Bayer Chief Executive Manfred Schneider told reporters on the sidelines of a conference that he was examining a proposal from Aventis, which is seeking to spin off CropScience to concentrate on its core pharmaceuticals business.

Aventis staff-management committee sources told Reuters on April 3 that the company had sent its CropScience sale proposal to three U.S. firms - Monsanto, DuPont and Dow, as well as to Bayer and its archrival BASF. BASF bolstered its crop science business last year by acquiring American Home Products Corp.'s American Cyanamid Co. (see BASF Purchases AHP’s Cyanamid Division).

The sources said the company had decided to sell rather than float CropScience, and a decision should be taken by the end of June.

A spokesman said Aventis was still considering a sale and an initial public offering.

Bayer and BASF had both previously expressed an interest in buying parts of the unit.

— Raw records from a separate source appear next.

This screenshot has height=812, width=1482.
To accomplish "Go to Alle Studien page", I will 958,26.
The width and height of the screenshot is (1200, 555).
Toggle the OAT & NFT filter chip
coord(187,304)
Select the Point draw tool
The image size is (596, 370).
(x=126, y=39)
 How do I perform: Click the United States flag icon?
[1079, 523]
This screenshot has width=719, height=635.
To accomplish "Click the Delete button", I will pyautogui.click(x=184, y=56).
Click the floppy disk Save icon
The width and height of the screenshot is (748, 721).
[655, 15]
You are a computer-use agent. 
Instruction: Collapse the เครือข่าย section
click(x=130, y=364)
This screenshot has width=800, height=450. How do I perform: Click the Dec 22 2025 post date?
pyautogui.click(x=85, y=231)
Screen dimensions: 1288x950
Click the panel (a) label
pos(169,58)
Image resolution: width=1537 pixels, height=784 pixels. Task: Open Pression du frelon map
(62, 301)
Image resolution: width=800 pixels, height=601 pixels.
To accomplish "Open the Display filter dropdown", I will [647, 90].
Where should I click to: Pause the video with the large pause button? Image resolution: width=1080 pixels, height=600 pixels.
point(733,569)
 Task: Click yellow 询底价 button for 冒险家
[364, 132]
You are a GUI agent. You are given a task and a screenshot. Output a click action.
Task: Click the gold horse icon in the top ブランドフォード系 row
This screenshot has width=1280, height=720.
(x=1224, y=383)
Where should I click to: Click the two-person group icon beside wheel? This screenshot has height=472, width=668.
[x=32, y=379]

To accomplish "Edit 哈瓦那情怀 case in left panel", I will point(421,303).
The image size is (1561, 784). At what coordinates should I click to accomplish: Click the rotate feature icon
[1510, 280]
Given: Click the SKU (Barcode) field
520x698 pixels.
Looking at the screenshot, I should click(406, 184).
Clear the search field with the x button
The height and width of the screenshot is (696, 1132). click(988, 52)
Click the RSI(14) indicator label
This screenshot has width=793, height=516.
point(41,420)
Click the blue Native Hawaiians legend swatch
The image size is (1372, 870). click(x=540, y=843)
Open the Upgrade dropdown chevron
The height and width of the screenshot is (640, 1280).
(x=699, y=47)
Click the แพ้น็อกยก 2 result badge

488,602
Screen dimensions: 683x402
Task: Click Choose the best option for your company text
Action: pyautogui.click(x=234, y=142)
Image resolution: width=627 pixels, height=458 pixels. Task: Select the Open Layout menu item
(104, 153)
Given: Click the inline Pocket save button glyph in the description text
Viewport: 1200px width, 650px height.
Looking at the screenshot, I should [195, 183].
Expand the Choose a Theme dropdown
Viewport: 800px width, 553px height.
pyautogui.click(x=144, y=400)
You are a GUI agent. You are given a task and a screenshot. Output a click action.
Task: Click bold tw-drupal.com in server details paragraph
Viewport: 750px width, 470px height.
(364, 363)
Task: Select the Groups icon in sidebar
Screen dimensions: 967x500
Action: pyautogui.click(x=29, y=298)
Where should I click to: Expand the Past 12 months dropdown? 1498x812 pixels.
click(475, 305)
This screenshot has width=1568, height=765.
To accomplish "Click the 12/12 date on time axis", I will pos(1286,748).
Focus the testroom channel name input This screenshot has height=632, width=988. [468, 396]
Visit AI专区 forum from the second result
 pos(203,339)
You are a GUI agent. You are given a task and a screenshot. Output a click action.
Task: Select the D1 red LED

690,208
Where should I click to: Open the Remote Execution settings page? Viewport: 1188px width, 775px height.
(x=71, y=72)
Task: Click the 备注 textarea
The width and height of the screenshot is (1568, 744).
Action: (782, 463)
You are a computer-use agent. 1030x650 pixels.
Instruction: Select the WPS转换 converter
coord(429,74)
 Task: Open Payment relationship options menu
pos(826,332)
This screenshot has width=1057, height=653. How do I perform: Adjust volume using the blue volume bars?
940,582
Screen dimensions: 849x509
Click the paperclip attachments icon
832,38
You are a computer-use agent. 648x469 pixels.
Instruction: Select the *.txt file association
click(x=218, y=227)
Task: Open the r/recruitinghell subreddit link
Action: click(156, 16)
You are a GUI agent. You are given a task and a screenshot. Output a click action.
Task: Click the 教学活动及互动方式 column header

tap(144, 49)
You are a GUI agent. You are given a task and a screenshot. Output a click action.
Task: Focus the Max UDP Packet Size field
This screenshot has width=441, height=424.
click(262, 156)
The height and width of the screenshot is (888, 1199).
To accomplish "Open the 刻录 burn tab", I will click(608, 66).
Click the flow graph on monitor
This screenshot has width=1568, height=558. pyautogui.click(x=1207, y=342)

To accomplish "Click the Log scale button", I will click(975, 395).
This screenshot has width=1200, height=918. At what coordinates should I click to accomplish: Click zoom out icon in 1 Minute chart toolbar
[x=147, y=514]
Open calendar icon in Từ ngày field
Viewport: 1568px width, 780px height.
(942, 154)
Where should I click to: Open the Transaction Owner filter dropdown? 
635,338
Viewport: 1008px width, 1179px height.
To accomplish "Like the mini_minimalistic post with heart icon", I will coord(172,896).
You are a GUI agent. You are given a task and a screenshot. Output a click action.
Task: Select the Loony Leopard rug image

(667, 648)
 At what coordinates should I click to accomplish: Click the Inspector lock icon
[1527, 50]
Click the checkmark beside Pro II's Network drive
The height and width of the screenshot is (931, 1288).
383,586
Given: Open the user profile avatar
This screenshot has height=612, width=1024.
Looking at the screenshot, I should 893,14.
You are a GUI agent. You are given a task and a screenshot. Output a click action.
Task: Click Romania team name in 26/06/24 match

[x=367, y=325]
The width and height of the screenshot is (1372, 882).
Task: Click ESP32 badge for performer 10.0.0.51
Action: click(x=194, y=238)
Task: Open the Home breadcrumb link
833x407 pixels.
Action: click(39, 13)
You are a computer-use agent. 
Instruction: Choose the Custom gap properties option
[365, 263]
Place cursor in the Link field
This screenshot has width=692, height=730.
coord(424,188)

"We could also imagine taking over the whole position," Schneider told reporters but said no decision had been taken.

But in a potential snag to a quick deal, German drugs group Schering AG, which holds 24 percent of the division, reiterated on April 4 that it must give its blessing to any sale and was waiting for valuations in the sector to improve.

A spokesman at the company said Aventis would need its permission to go ahead with the sale.

"The current market situation is such that we would not be able to get a suitable price," the spokesman said, adding Schering was not against the sale in principle.

Reprinted from a Reuters news article.